[start RECORDS PROVIDED]
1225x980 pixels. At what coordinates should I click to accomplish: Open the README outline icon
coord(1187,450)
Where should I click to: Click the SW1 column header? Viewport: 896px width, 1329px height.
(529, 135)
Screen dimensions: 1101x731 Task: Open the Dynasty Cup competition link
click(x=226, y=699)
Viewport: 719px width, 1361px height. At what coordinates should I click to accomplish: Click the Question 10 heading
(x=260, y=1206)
[end RECORDS PROVIDED]
[start RECORDS PROVIDED]
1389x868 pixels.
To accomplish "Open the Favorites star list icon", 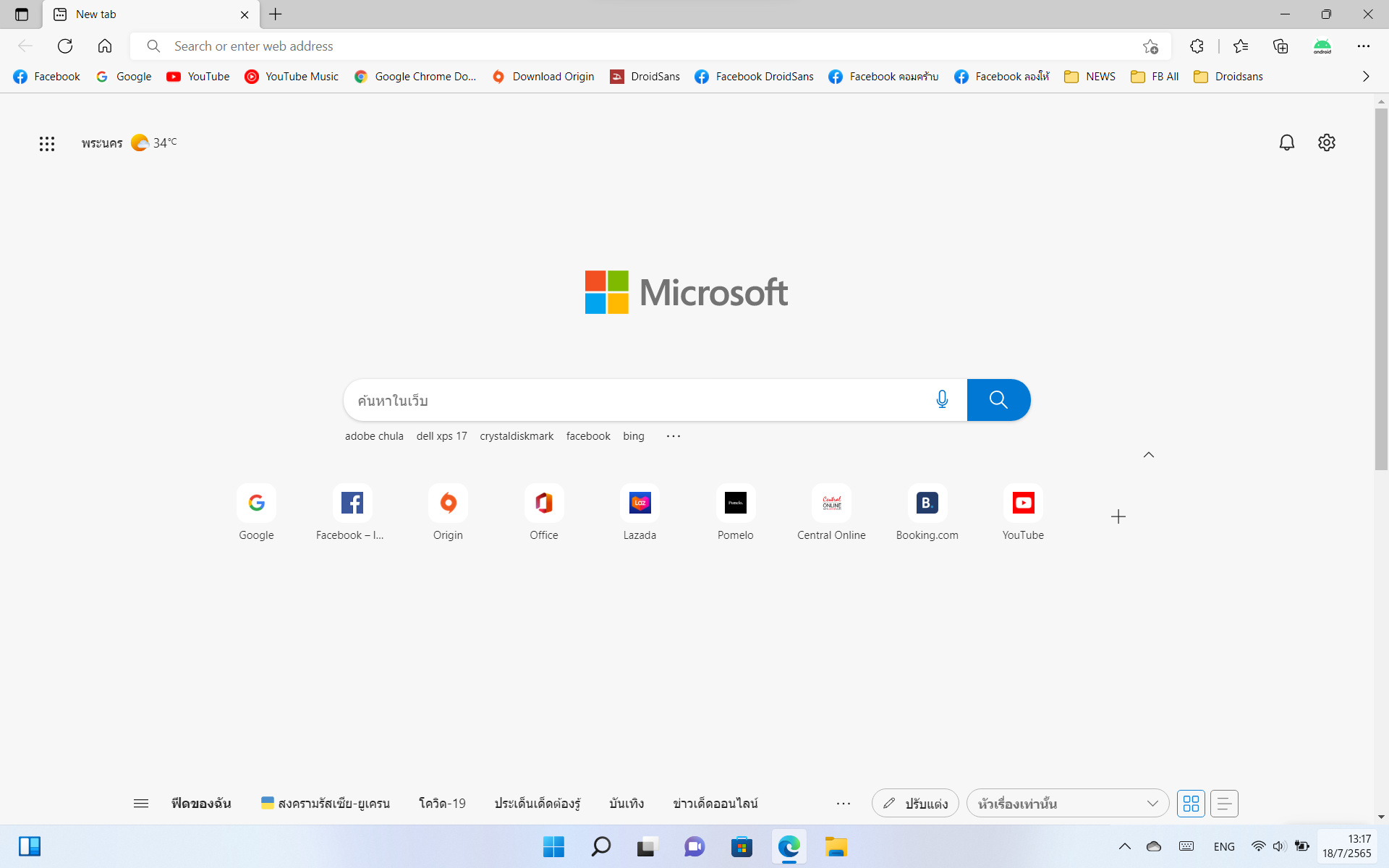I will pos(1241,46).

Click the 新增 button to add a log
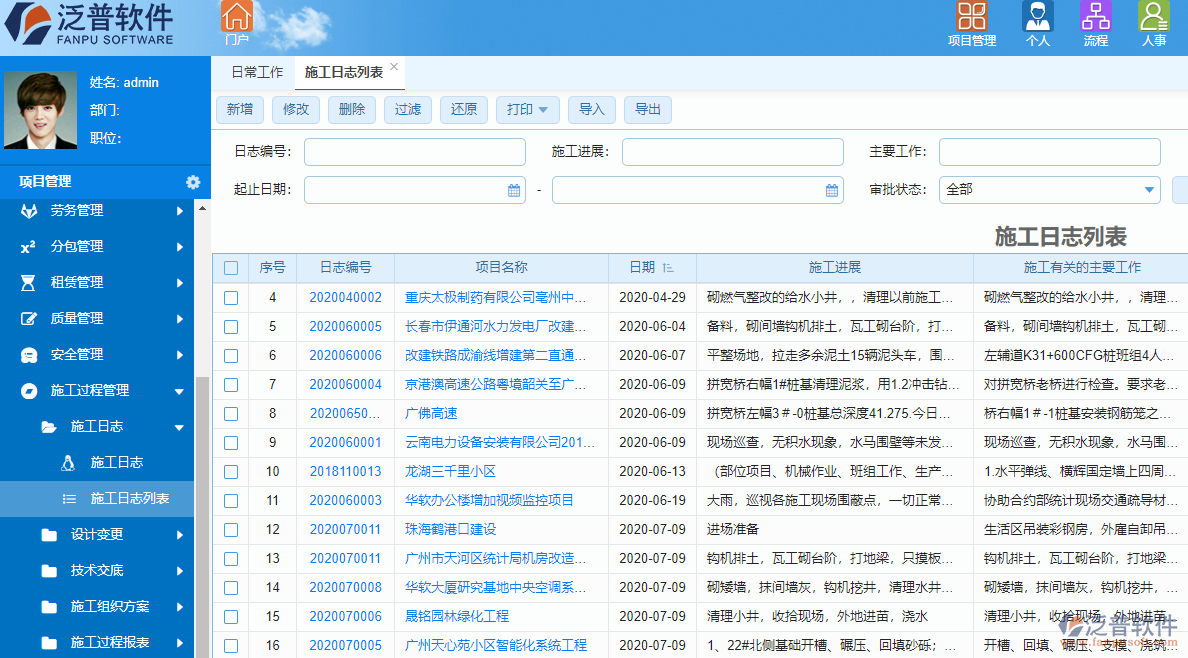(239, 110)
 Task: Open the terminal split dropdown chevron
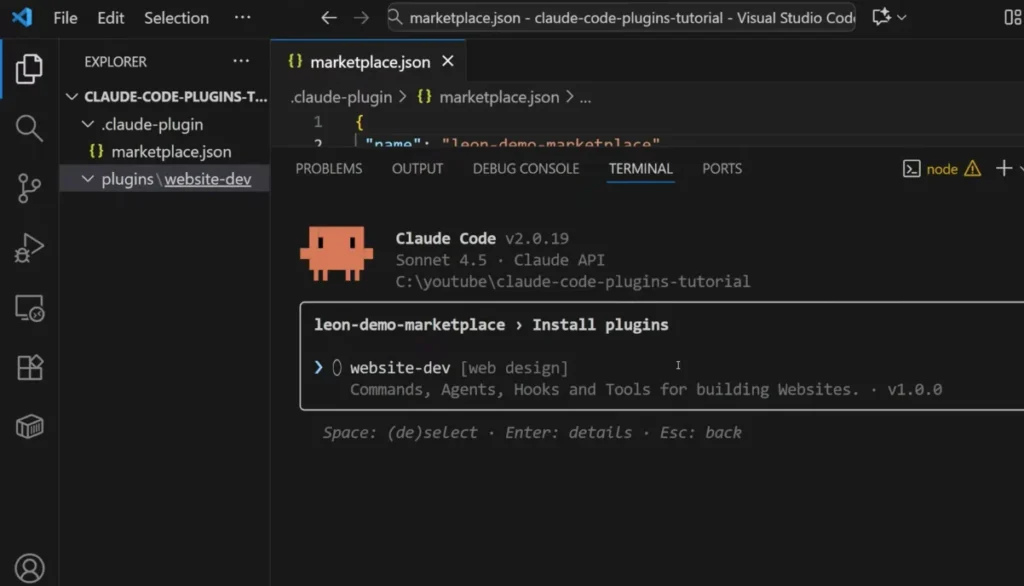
[end RECORDS PROVIDED]
**WHAT IS BEING ASKED:** Reproduce everything from the line containing "1225x980 pixels. At" down to the line containing "(x=260, y=1206)", replacing "column header" with "row header" and leaving all else unchanged.

**ANSWER FOR THIS EXERCISE:**
1225x980 pixels. At what coordinates should I click to accomplish: Open the README outline icon
coord(1187,450)
Where should I click to: Click the SW1 row header? Viewport: 896px width, 1329px height.
(529, 135)
Screen dimensions: 1101x731 Task: Open the Dynasty Cup competition link
click(x=226, y=699)
Viewport: 719px width, 1361px height. At what coordinates should I click to accomplish: Click the Question 10 heading
(x=260, y=1206)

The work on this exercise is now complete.